Vacharee Poklang MD*,
Somruetai Shuangshoti MD**, Mookda Chaipipat BSc*,
Issarang Nuchprayoon MD, PhD***, Shanop Shuangshoti MD*

* Department of Pathology, Faculty of Medicine, Chulalongkorn University
** Institute of Pathology, Department of Medical Services, Ministry of Public Health
*** Department of Pediatrics, Faculty of Medicine, Chulalongkorn University


A 3-year-old Thai boy suffered from two histiocytoses, Rosai-Dorfman disease (RDD) and juvenile xanthogranuloma (JXG).
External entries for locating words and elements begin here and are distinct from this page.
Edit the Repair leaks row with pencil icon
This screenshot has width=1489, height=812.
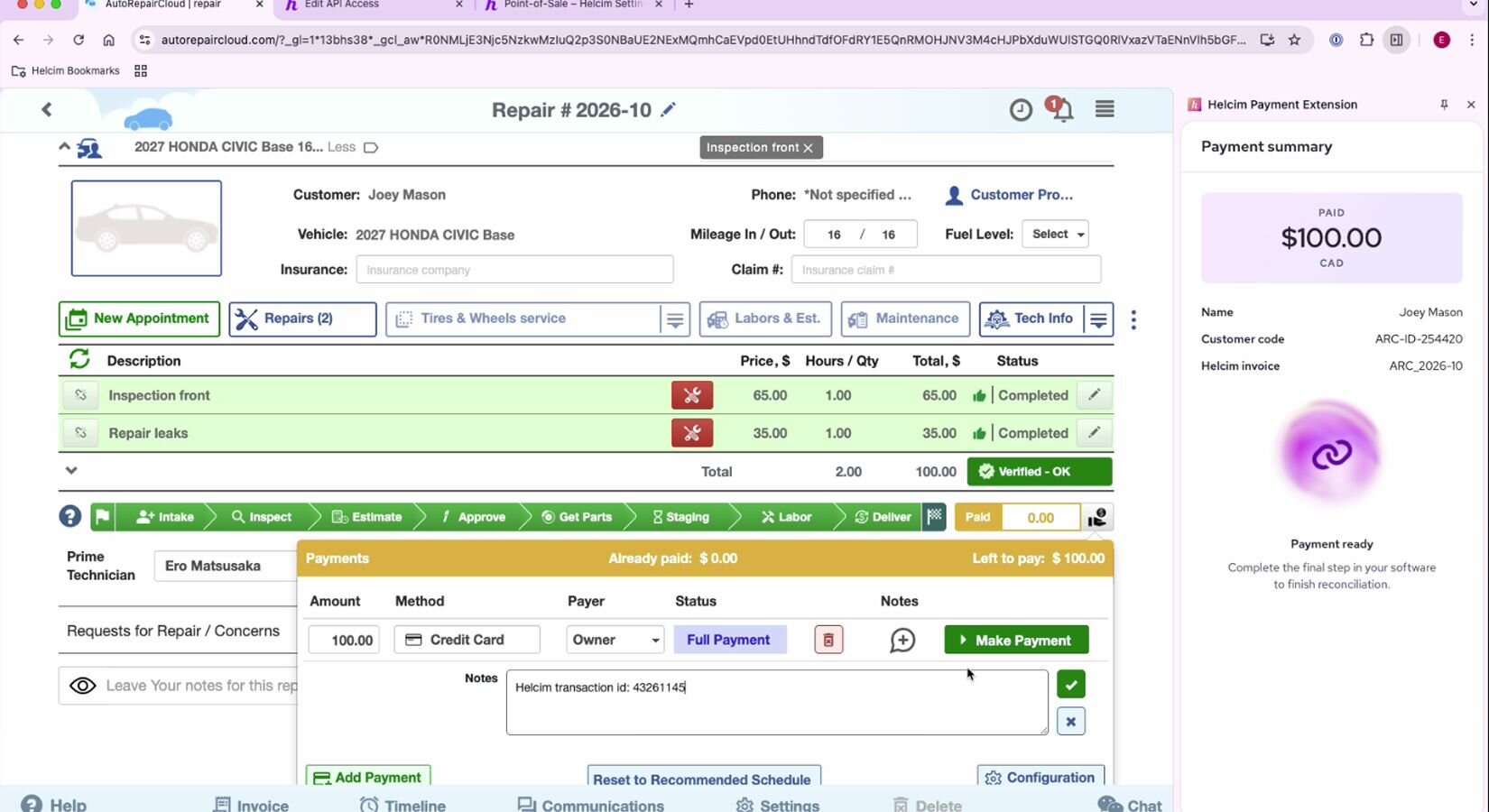coord(1094,433)

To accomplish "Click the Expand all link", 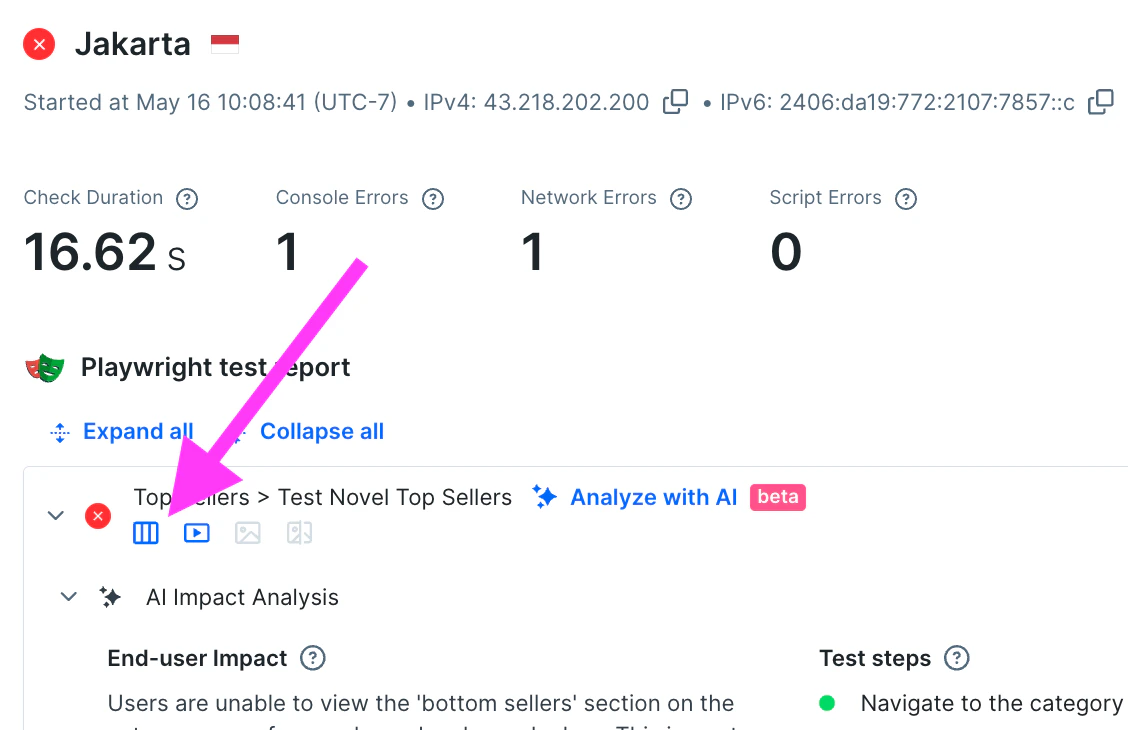I will tap(138, 430).
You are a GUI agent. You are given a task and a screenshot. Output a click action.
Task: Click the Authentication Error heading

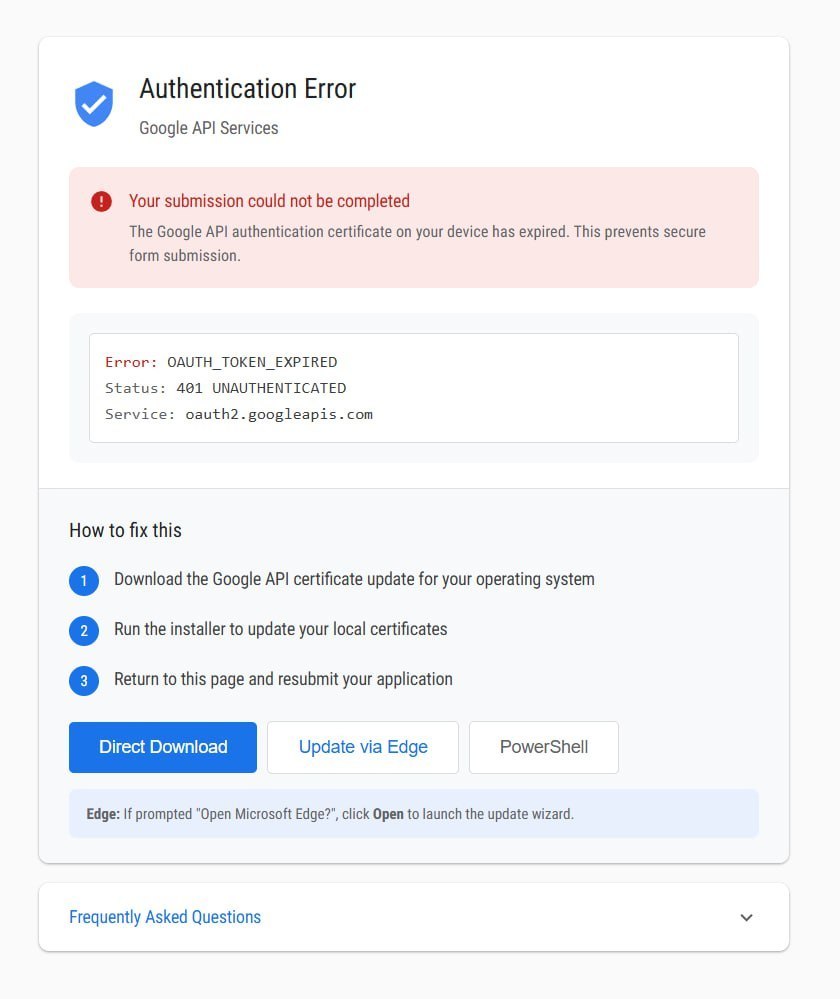point(247,89)
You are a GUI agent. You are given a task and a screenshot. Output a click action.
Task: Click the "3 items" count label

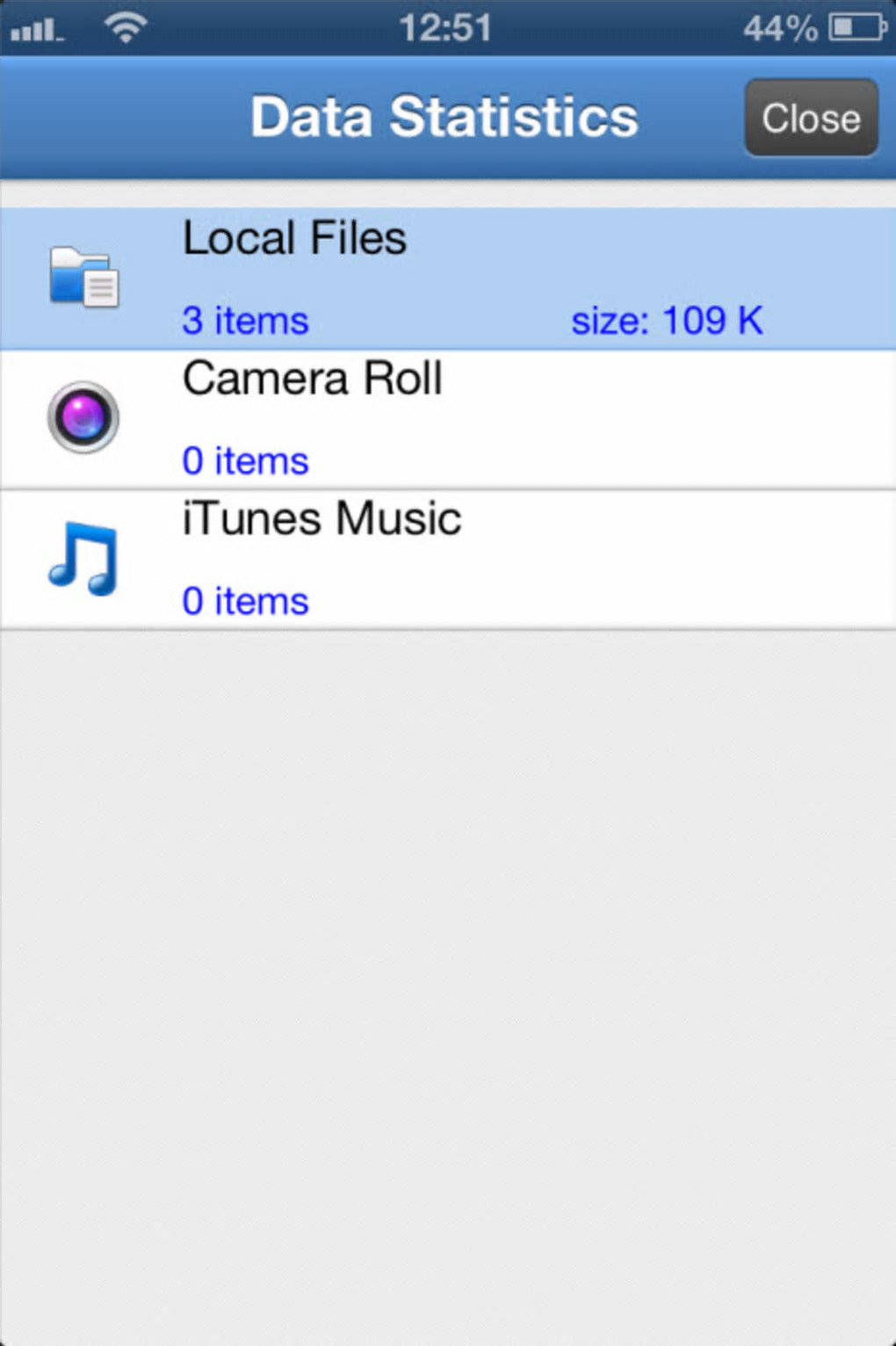[245, 321]
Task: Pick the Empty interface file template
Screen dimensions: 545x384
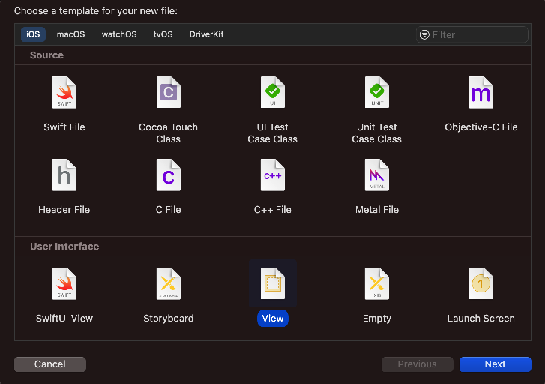Action: (377, 284)
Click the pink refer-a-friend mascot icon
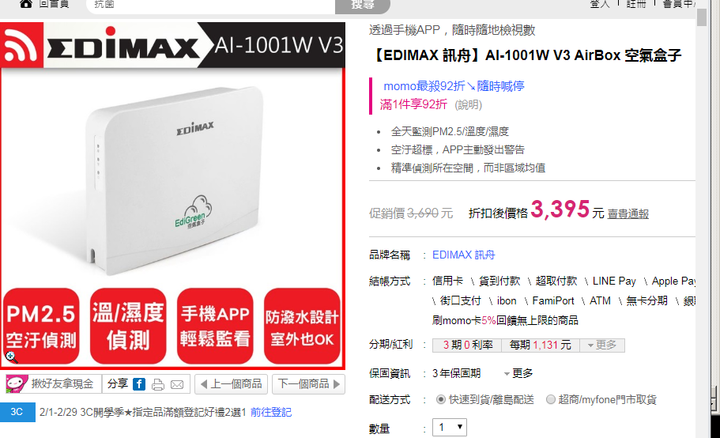The image size is (720, 438). click(17, 384)
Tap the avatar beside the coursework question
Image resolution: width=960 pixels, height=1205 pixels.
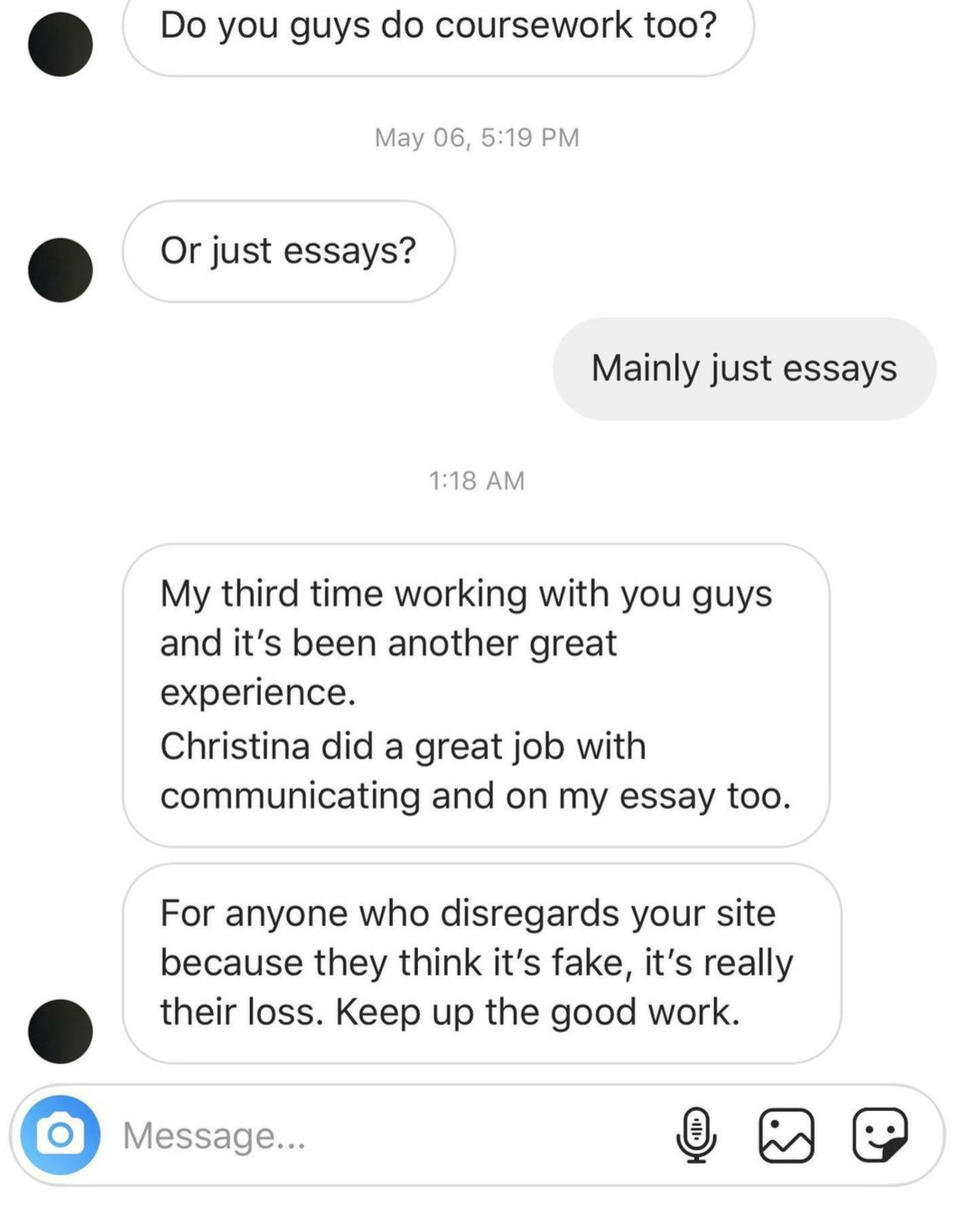click(60, 44)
The patient first presented with massive cervical lymphadenopathy at the age of one year. Biopsy revealed typical RDD; abnormally large CD68- and S-100 protein-positive histiocytes with occasional emperipolesis filled up the sinuses. Two years later, he developed polyuria and polydypsia. Skull film demonstrated osteolytic lesions at the occiput and left parietal region. Enlargement of the pituitary stalk was found on the magnetic resonance imaging. Despite the clinical impression of Langerhans cell histiocytosis, biopsy of the occipital lesion disclosed numerous large histiocytes with foamy cytoplasm. Several Touton giant cells with wreath-like arrangement of the nuclei were also observed. The abnormal cells expressed CD68 and factor XIIIa, but were non-reactive with S-100 protein and CD1a. Biopsy of the pituitary stalk was not performed. According to the authors’ literature search, this represents the first report of RDD and JXG affecting the same person.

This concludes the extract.